Chronically inflamed intestinal wall

Irritable Bowel Syndrome or Inflammatory Bowel Disease (IBD)?

Calprotectin is excreted in the stool during intestinal inflammation. Measuring faecal calprotectin reflects the extent of neutrophil migration into the intestinal lumen associated with IBD, with higher levels correlating with the severity of inflammation in the intestinal mucosa. Therefore, the detection of calprotectin in stool provides a simple, non-invasive method to clearly distinguish between non-inflammatory IBS symptoms and active intestinal inflammation, which is typically accompanied by morphological changes in the intestinal mucosa. However, calprotectin measurement does not indicate the specific underlying condition (e.g. Crohn’s disease versus ulcerative colitis); definitive diagnosis requires invasive imaging procedures. Nevertheless, calprotectin levels do correlate with endoscopic activity and histopathological grading in IBD, which makes it especially useful for reducing the need for endoscopy in paediatric patients.

Elevated EPX (eosinophil protein X) levels are also found in chronic inflammatory bowel diseases such as Crohn’s disease and ulcerative colitis. Scientific studies have shown a clear correlation between inflammatory activity in Crohn’s disease and EPX levels in stool.
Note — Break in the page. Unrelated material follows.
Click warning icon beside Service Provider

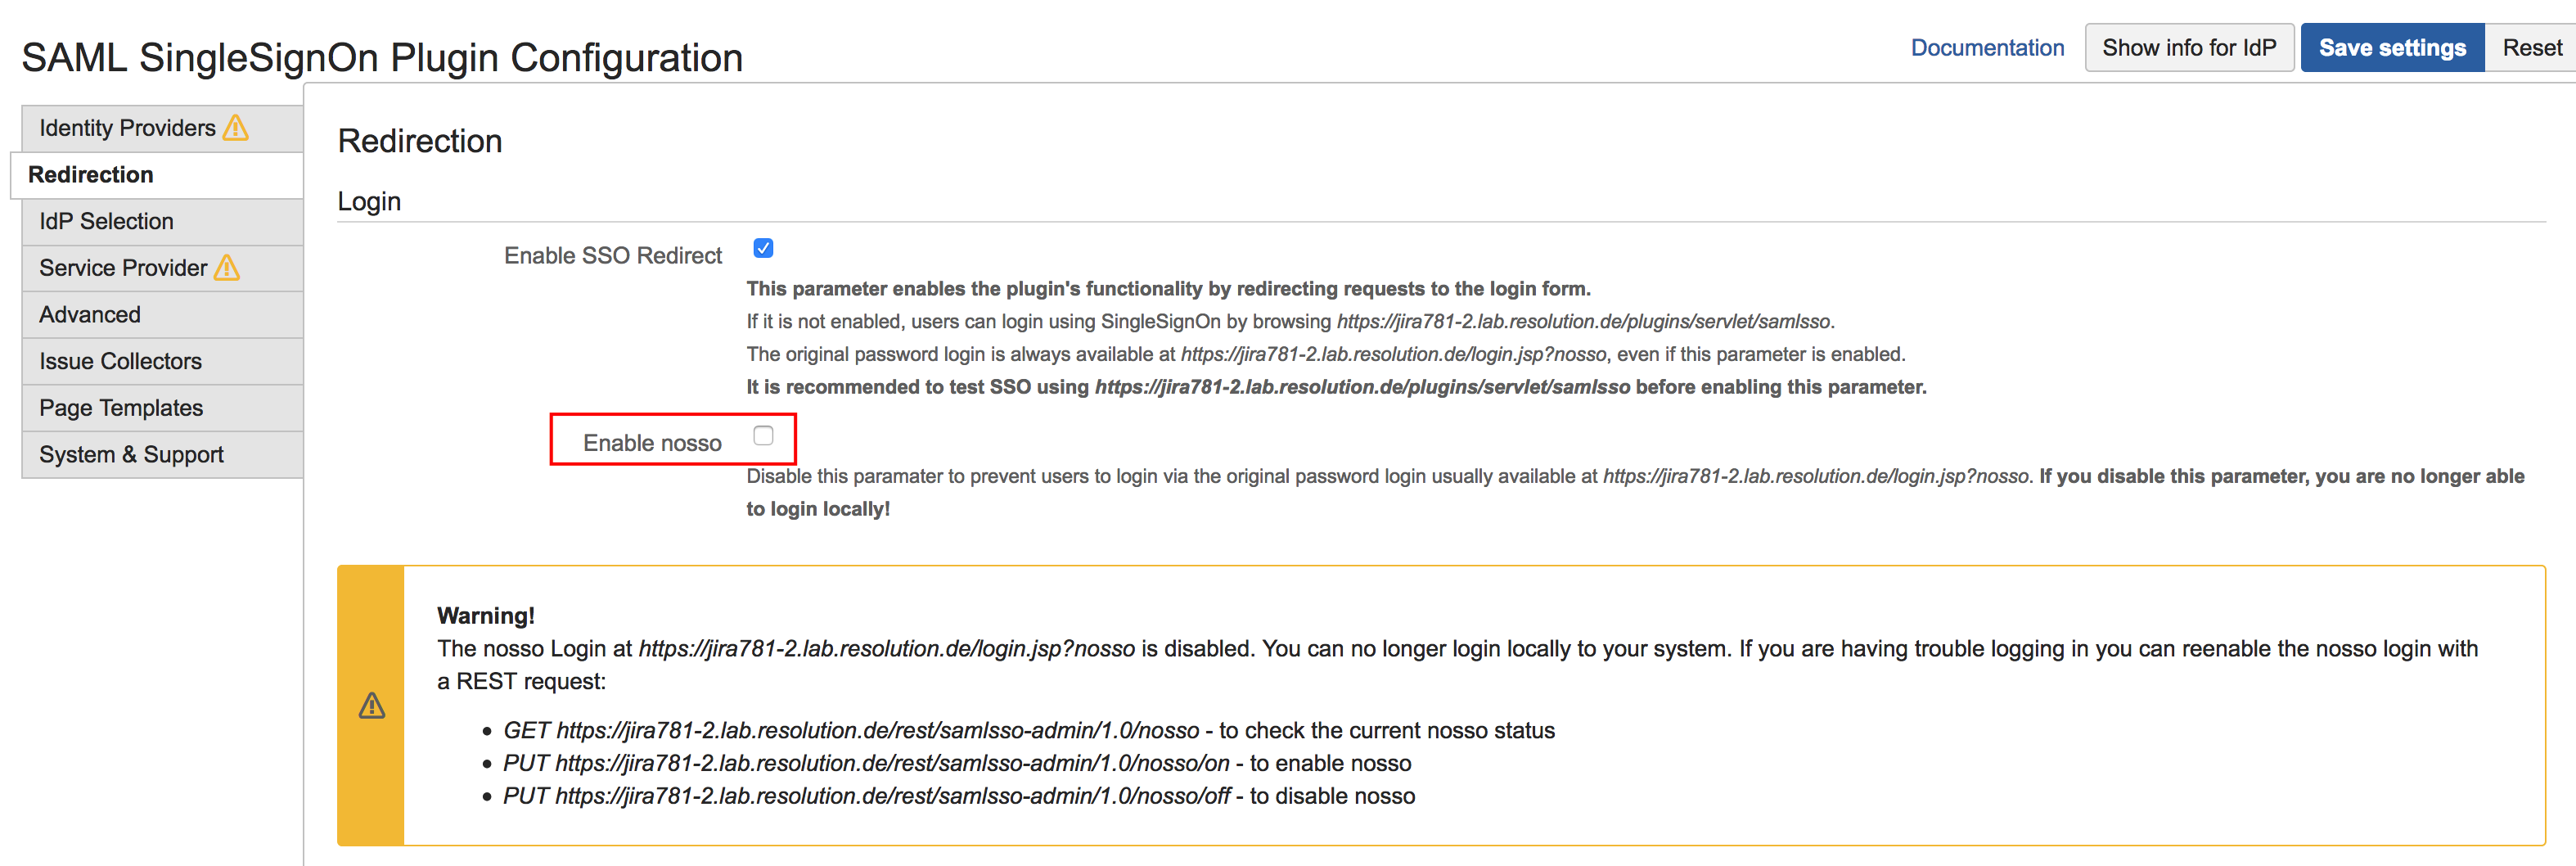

Calprotectin has high sensitivity in detecting chronic inflammatory bowel diseases, as well as polyps and colorectal carcinoma. Elevated calprotectin concentrations in stool can also occur in viral or bacterial infections of the gastrointestinal tract. Therefore, it is essential to first rule out infectious causes (e.g. via pathogen detection or pathogen-specific antibody testing) when clinically indicated, before initiating further diagnostic workup for suspected IBD.